Effloow
← Back to Articles
ARTICLES ·2026-04-28 ·BY EFFLOOW CONTENT FACTORY

Claude Opus 4.7: Effort Controls and Migration Guide

Claude Opus 4.7 drops temperature and budget_tokens. Migrate to adaptive thinking and effort controls with this step-by-step API guide.
claude anthropic llm-api ai-development agentic-ai breaking-changes migration
SHARE
Claude Opus 4.7: Effort Controls and Migration Guide

Claude Opus 4.7 shipped on April 16, 2026, and it comes with two hard breaking changes that will silently break any existing Opus 4.6 integration the moment you swap the model string. If your code sets temperature, top_p, or top_k, you will get a 400 error. If your code passes thinking.budget_tokens, same result.

This guide covers everything you need to migrate cleanly: what changed, why it changed, and the exact code to fix each issue. It also covers the new features worth adopting — effort controls, task budgets for agentic loops, and the expanded vision resolution ceiling.

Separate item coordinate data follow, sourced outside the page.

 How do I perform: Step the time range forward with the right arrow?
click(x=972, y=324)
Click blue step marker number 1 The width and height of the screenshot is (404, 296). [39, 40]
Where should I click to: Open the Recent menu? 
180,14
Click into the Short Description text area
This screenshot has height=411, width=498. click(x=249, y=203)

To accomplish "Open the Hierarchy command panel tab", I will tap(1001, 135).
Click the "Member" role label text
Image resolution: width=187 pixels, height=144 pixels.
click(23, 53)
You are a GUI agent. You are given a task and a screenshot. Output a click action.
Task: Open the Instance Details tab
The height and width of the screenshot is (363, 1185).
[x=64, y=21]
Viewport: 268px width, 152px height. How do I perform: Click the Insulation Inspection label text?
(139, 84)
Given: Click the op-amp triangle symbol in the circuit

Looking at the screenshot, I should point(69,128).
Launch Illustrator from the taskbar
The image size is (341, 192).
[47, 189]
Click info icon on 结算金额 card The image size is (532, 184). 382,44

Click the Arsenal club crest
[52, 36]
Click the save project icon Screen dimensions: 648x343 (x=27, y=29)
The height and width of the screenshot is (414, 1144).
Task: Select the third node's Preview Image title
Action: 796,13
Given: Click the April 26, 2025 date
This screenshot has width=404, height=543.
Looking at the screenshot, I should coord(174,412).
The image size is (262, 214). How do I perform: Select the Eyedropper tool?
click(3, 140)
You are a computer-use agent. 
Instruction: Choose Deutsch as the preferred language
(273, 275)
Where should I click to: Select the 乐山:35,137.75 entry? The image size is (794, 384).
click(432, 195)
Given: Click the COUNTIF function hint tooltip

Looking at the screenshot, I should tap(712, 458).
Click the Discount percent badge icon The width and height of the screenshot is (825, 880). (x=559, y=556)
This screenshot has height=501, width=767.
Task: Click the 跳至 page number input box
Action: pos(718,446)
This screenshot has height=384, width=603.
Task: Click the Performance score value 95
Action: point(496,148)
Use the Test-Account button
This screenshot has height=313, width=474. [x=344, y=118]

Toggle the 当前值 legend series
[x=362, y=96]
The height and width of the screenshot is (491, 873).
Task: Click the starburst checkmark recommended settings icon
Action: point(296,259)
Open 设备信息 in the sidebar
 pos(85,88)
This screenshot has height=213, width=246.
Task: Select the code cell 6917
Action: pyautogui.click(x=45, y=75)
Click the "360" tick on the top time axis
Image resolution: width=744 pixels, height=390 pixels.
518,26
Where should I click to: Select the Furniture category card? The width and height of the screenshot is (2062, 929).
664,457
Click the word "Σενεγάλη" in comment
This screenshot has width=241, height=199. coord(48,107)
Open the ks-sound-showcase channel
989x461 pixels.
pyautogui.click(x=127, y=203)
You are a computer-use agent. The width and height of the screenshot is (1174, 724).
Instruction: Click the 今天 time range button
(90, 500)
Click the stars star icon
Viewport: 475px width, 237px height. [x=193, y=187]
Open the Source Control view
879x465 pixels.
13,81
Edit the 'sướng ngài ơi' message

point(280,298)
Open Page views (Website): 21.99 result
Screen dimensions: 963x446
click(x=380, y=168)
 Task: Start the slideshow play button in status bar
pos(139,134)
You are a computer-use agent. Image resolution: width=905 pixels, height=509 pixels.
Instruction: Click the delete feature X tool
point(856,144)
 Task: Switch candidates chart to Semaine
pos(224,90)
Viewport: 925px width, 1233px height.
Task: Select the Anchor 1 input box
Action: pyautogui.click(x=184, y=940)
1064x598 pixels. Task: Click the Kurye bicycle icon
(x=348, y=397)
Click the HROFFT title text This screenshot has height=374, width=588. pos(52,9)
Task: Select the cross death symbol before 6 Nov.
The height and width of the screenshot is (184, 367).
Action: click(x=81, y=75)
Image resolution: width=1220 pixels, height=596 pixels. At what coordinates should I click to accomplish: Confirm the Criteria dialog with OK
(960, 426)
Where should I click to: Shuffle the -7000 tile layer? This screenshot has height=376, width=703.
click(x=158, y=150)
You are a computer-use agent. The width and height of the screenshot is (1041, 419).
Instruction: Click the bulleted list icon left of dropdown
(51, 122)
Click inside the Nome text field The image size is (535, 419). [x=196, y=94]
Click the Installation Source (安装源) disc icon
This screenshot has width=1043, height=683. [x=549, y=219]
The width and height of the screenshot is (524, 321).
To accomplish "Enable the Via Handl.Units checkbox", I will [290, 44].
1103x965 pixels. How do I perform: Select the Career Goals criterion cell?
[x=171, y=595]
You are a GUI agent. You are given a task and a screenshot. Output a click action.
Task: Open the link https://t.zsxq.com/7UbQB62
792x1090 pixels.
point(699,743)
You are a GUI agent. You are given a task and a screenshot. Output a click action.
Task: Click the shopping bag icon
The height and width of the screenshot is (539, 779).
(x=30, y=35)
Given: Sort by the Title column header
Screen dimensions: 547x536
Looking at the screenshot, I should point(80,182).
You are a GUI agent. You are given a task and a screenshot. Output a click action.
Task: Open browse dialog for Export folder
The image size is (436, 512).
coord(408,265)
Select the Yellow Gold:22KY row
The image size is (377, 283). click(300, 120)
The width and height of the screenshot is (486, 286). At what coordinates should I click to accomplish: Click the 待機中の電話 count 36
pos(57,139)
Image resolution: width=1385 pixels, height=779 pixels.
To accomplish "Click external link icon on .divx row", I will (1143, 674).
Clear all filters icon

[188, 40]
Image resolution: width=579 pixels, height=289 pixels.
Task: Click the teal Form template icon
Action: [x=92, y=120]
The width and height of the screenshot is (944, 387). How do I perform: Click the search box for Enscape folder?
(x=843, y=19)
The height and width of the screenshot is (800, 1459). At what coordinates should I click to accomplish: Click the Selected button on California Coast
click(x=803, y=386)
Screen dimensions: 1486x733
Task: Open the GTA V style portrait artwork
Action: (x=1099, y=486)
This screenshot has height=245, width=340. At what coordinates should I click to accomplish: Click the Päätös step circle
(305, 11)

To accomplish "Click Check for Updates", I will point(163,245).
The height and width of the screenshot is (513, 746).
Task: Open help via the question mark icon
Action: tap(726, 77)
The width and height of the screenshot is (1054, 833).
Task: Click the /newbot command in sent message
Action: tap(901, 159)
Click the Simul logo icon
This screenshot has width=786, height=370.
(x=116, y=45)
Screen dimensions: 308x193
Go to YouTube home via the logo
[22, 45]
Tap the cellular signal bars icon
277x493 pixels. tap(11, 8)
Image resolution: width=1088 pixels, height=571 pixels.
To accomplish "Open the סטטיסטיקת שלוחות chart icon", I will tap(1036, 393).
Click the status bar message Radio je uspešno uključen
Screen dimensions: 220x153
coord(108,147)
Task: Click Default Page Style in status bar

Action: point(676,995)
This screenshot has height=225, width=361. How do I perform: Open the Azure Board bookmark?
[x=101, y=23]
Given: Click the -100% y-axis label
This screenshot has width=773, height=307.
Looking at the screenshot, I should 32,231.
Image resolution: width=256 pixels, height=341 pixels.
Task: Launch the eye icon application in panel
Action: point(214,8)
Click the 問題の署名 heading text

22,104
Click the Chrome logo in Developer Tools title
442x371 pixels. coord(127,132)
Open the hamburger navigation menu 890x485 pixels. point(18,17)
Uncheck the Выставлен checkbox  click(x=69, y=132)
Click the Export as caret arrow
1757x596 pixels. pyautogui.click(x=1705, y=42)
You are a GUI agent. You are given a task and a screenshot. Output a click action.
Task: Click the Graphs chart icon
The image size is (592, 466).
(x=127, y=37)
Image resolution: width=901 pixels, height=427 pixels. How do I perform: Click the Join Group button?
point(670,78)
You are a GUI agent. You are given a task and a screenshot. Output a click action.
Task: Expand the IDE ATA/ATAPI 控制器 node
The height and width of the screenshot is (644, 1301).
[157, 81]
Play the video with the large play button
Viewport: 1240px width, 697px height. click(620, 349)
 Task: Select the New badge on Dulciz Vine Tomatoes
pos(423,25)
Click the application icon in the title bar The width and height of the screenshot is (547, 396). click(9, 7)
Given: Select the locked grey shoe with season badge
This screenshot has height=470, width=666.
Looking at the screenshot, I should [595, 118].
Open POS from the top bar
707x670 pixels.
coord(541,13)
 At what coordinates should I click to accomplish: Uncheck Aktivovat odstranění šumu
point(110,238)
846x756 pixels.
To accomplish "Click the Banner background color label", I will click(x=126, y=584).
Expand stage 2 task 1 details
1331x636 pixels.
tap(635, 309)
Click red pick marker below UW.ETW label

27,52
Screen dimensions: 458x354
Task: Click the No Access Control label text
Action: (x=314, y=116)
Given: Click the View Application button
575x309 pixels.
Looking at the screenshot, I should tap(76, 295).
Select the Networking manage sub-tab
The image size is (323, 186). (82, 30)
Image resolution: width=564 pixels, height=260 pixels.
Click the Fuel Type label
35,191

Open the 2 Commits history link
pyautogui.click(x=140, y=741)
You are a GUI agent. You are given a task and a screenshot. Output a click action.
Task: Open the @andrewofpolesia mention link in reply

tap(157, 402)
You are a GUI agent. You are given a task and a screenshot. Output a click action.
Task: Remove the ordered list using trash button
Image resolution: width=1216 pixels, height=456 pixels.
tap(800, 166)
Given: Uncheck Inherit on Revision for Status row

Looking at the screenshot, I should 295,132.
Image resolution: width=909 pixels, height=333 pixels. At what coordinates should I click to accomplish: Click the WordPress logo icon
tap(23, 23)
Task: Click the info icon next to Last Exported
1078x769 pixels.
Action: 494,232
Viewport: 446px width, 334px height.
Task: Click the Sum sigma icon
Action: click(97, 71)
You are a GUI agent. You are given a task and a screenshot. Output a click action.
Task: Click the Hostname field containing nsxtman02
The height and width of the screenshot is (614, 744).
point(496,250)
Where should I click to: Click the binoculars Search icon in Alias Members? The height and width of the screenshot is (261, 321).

Effloow Lab verified the SDK-level API surface using anthropic Python SDK 0.97.0 running on macOS (Apple Silicon). See data/lab-runs/claude-opus-4-7-developer-guide-2026.md for the raw validation notes.

What's New in Claude Opus 4.7

Before diving into migration, here's the full picture of what changed.

Effort controls replace sampling parameters. Instead of tuning temperature to balance creativity vs. precision, you now set an effort level: low, medium, high, xhigh, or max. The model manages its own sampling internally based on the effort level and task complexity.

Adaptive thinking replaces fixed thinking budgets. Rather than manually allocating budget_tokens for extended thinking, you set thinking: {type: "adaptive"} and let the model decide how much reasoning to apply based on the difficulty of each request.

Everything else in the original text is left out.